RE: DOM in _event.data and KVPs

I want to return to a problem that Stefan raised earlier: how does the processor determine if data consists of key-value pairs or not?  This is particularly a problem with external events, which can have come from any source, possibly over an event i/o processor that hasn't been defined yet.  The cases of XML and JSON aren't too difficult, because they have a well-defined format, but KVPs do not.  However there are two cases where data is unambiguously KVPs:  a) when it is specified via <param> in <donedata> b) when it is encoded as POST parameters over the basichttp event i/o processor.  

I think we need to separate out the heuristics for determining what the data is from the statements about how to represent a specific format.  Furthermore these heuristics have to be specific to the datamodel (it doesn't make sense to tell the XPath datamodel to interpret something as JSON, for example.)  I think that we could say something along the following lines for the ECMAScript datamodel:


_event.data is populated with data provided by an external event or by <param> or <content>.  The source of the data may have provided some indication of  its type, but is not required to do so.  The processor MUST apply the following heuristics to determine the type of the data:
1.  The processor MUST interpret the data as kvps if was specified by <param> inside <donedata> or if it is provided as encoded POST parameters in an event delivered by the basic http event i/o processor.
2. Otherwise if the Processor supports JSON and is able interpret the data as JSON, it SHOULD do so.
3. Otherwise if the Processor is able interpret the data as a valid XML document, it SHOULD do so.
4. Otherwise if the Processor is able to able to interpret the data as kvps, it SHOULD do so. 
5. Otherwise the Processor MUST interpret the data as a space-normalized string.  

It would be possible to combine clauses 1 and 4, but with the current ordering the most specific and easy-to-detect cases come first.  (If we just look at what's in the current spec, we could drop clause 4 altogether, but then the basic http event i/o processor would be the only one that could deliver kvps.)

- Jim
-----Original Message-----
From: Stefan Radomski [mailto:radomski@tk.informatik.tu-darmstadt.de] 
Sent: Monday, April 01, 2013 4:41 PM
To: David Junger
Cc: VBWG Public (www-voice@w3.org)
Subject: Re: DOM in _event.data and KVPs

On Apr 1, 2013, at 9:54 PM, David Junger <tffy@free.fr>
 wrote:

> I agree that it's nice for authors to know there's always going to be a Document, but using <content> as the root doesn't work semantically and is inconsistent with what you'd get if you used 'src' instead of <content> (the spec is quite clear that those should be equivalent).

That's a good point.

> Jim's solution is not the most flexible but it's not too hard to wrap a list of nodes into a root element, and it could be done as in HTML parsing: if the parser is told (using the 'type' attribute on <content>), or guesses, the document type, then it can insert the missing root.

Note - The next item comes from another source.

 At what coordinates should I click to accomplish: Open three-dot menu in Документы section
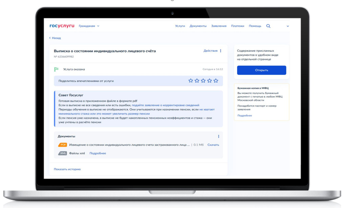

Then we'd have problems only for node lists where the type is unspecified (or unsupported) and heuristics fail.
> 

Well, let's look at our options here:

1. Introduce an additional root element
- Inapplicable because, application developers would expect the same DOM whether they specify it via content.src or inline. That's your argument from above and I agree.

2. Realize that multi-rooted XML in content is itself not a XML document and treat it as space-normalized strings
- Applicable but somewhat unintuitive for application developers. This is Jim's suggestion.

3. Always represent _event.data as a DocumentFragment
- This penalizes application developers who use only a single root element as all the methods from document are unavailable.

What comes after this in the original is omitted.